この発明は、フッ素樹脂の表面改質方法、表面改質されたフッ素樹脂の製造方法、接合方法、表面改質されたフッ素樹脂を有する材料、及び接合体に関する。
フッ素樹脂は低誘電率・低誘電正接という特長を有することから、近年、回路基板材料としてフッ素樹脂を使用することが着目されている。また、フッ素樹脂は耐薬品性(化学的安定性)や低摩擦係数という特長を有することから、近年、医療用材料としてフッ素樹脂を使用することも着目されている。しかしながら、フッ素樹脂の表面自由エネルギーは著しく低い(すなわち、濡れ性は低い)ために、フッ素樹脂は、他の材料と接着又は接合することが難しいという欠点を有している。このため、従来、フッ素樹脂を他の材料と接着又は接合する際には、フッ素樹脂の表面に親水性の官能基を付与するなどの表面改質を行うことが求められることがある。
特許文献1には、フッ素樹脂基板の一つであるPTFE(ポリテトラフルオロエチレン)基板の表面を、ヘリウムガス存在下のプラズマ処理により親水化する表面改質方法が記載されている。特許文献2には、アンモニアやヒドラジン等の高い反応性を示す反応性気体の雰囲気下で、PTFEフィルムに真空紫外線を照射して、当該照射面に活性水素原子を含む官能基を形成する表面改質方法が記載されている。
特開2012-46781号公報 特開平10-168199号公報
特許文献1に記載される方法では、プラズマ処理により、被処理物が電気的なダメージを受けるおそれがある。特許文献2に記載される方法では、反応性気体が処理装置や配管の腐食を引き起こすリスクや、反応性気体が処理装置から漏洩すると人体に悪影響を与えるリスクがある。そして、特許文献1及び特許文献2に記載される方法を行うには、大掛かりな装置が必要となる。
上述の問題意識から、被処理物や処理装置等がダメージを受けにくく、人体に悪影響を与えるリスクが小さく、簡易な設備で行うことのできる、フッ素樹脂の表面改質方法、表面改質されたフッ素樹脂の製造方法、接合方法、表面改質されたフッ素樹脂を有する材料、及び接合体を提供することを目的とする。
本発明者らは、鋭意研究の結果、被処理物や処理装置等がダメージを受けにくく、人体に悪影響を与えるリスクの小さい、フッ素樹脂に親水化層を形成する表面改質方法を創出した。詳細は後述するが、その表面改質方法は、酸素原子を含む有機化合物に、少なくとも205nm以下の波長域に強度を示す紫外光を照射して、ラジカルを生成する工程と、前記ラジカルをフッ素樹脂の表面に接触させて、前記表面に親水化層を形成する工程と、を含む。少なくとも205nm以下の波長域に強度を示す紫外光を照射して生成するラジカルは、炭素原子、水素原子及び酸素原子からなるラジカルと、水素ラジカルとである。
少なくとも205nm以下の波長域に強度を示す紫外光を照射する設備は、先行技術文献に記載される方法を行うための装置よりも小さく単純な、すなわち、簡易な設備である。
また、205nm以下の波長域に強度を示す紫外光を照射する際、先行技術文献として挙げたような反応性気体を使用しない。

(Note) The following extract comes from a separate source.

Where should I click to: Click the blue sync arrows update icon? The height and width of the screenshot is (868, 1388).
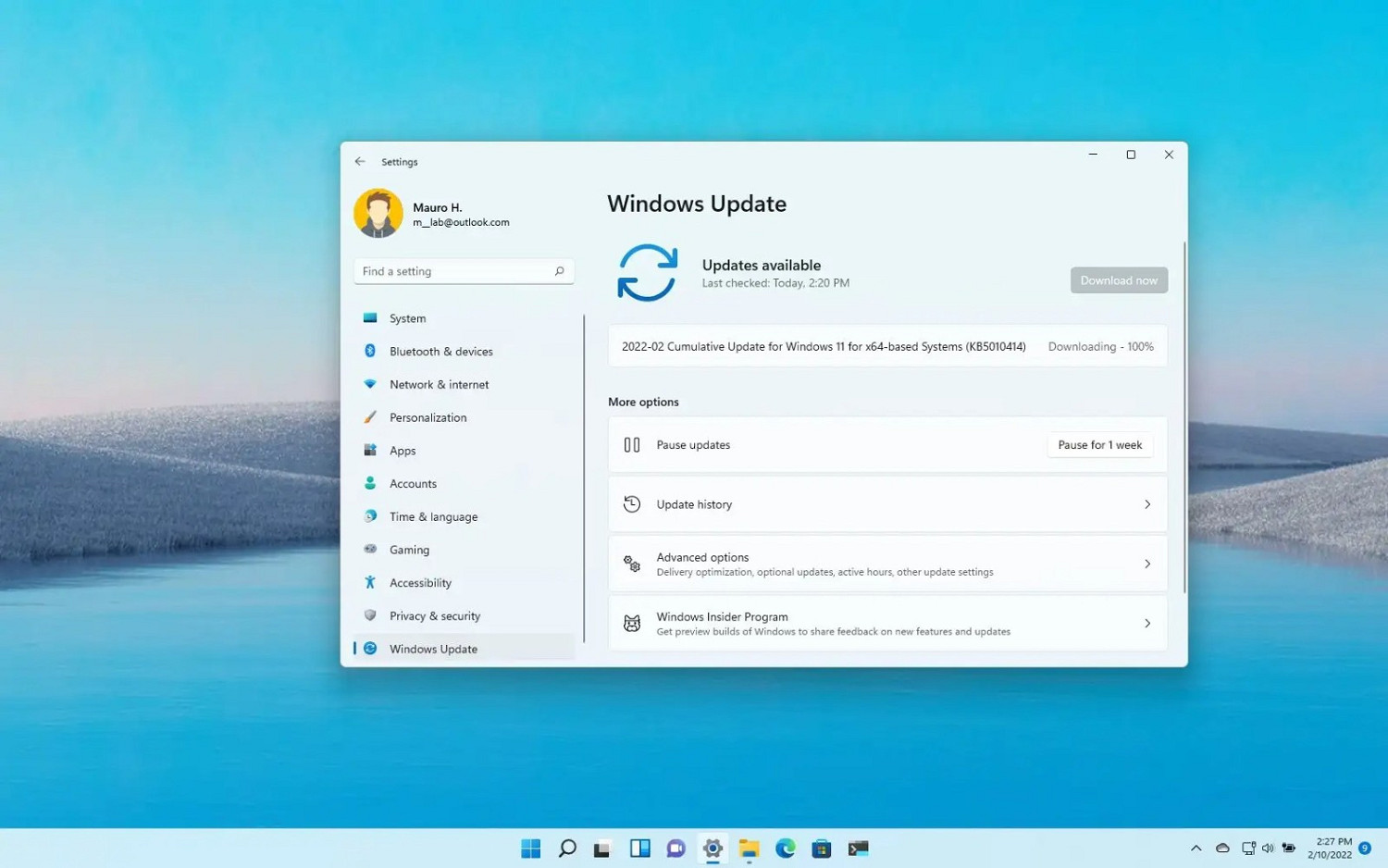coord(647,273)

本明細書において、フッ素樹脂の表面の親水化とは、当該表面の水分子との親和性を高める処理をいう。フッ素樹脂の親水化層とは、フッ素樹脂の水分子との親和性よりも、水分子との親和性の高いフッ素樹脂の表面層をいう。詳細は後述するが、ラジカル源から生成されたラジカルを使用して、フッ素樹脂の表面にあるフッ素原子を、炭素原子、水素原子及び酸素原子からなる官能基に置換する。置換された官能基は酸素原子を含み極性を有するため、フッ素樹脂表面の親水性が高くなる。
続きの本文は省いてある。